From a very early age, they navigated diversity issues. Jenny recalls translating English for family members in her hometown of Richmond.

“We were open about diversity and resources that were available to me and my family, so that really ingrained in me a love of diversity and inclusion,” she said.

Add to that interest their need for speed, and the result is a whirlwind college experience and job offers before graduation.

“We just knew we wanted to hit the ground running and graduate earlier,” Jenny said. “We’ve always just wanted to run.”

Both majoring in business administration, Judy worked summer jobs related to diversity initiatives; Jenny interned in a corporate human resources department. And, they served as volunteers at the Asian Chamber of Commerce of Richmond, which promotes supplier diversity.

The sisters expanded their diversity of experience by studying abroad. In fall 2012, they studied at the University of Hong Kong, where they could speak Cantonese, their first language. They spent fall 2013, the last semester of their college careers, at Singapore Management University (SMU), a new Richmond partner institution.

“As Asia continues to grow in economic and political importance and power, it is vital that students have the opportunity to gain experience there,” said Dr. Tom Cossé, associate dean for international business programs. “SMU offers students the opportunity to study at a world-class business school in a unique country with a highly diverse population.”  

When SMU teamed with Barclays, a banking and financial services company, to offer the SMU/Barclays Diversity & Inclusion Business Challenge, the Tat sisters dashed toward the opportunity.

They competed against 26 other student teams to develop proposals for increasing diversity and inclusion in a fictitious Asian bank. The two-stage process included a video proposal and a 15-minute finalist presentation.
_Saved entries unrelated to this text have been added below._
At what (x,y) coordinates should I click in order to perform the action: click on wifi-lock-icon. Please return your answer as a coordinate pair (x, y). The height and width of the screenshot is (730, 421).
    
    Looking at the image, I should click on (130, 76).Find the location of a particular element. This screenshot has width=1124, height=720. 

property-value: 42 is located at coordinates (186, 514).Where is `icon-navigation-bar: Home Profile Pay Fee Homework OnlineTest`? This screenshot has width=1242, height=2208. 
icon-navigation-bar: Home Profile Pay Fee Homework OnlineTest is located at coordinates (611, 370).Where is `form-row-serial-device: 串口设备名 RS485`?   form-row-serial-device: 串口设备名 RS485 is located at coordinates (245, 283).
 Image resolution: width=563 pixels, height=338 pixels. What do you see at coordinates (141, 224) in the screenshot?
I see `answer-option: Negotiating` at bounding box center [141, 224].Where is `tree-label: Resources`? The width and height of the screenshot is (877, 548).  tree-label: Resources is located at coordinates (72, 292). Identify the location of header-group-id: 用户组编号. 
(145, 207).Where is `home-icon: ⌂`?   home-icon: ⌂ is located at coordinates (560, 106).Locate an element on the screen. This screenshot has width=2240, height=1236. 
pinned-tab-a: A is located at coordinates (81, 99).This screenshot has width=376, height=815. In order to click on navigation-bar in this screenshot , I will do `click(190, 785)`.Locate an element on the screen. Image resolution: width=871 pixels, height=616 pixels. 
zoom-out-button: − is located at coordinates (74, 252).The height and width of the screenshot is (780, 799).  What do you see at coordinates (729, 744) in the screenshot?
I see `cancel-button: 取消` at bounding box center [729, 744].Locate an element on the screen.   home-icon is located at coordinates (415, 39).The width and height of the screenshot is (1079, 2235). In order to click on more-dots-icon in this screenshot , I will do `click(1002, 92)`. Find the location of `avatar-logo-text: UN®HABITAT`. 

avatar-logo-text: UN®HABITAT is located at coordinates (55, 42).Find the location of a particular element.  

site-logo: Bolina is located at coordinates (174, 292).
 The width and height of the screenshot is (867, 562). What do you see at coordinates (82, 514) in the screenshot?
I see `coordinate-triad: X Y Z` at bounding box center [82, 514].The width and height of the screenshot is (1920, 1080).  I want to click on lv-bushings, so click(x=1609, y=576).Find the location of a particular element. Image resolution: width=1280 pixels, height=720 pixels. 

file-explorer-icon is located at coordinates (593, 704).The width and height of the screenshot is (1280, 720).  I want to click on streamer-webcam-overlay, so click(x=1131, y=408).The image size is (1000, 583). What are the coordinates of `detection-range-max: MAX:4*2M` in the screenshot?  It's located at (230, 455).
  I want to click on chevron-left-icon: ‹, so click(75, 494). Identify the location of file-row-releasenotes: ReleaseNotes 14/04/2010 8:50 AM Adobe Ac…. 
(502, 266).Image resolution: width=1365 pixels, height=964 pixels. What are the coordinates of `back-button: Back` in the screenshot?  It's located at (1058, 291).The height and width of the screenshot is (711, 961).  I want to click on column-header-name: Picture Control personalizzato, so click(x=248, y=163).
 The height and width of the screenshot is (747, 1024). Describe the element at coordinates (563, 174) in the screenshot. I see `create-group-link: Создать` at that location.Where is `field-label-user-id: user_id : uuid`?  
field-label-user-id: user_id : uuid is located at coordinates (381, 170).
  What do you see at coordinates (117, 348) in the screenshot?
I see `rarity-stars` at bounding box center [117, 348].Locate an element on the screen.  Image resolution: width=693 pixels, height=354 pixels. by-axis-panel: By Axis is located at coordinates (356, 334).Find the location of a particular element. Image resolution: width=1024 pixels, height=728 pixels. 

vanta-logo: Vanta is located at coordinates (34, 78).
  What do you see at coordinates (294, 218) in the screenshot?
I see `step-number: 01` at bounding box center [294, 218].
The Tat sisters were the only exchange student team to ascend to the finals of the business challenge.

Their winning proposal involved a three-pronged approach that aligned strategy, processes, and performance around diversity and inclusion.

“The more I travel and the more people I interact with, I realize how important diversity is in terms of how you communicate effectively to someone, how you understand their values and beliefs,” Judy said. “Often times culture is the underlying factor that determines everything.”

Both sisters plan to continue working in fields or places that require significant cross-cultural understanding. Judy will stay in Singapore where she has accepted a position as an international sales and marketing associate with the Washington, D.C.-based Advisory Board Company, and Jenny will work as a human resources manager for Target Corporation in the United States.

Photo: Judy (left) and Jenny Tat (right) in Singapore.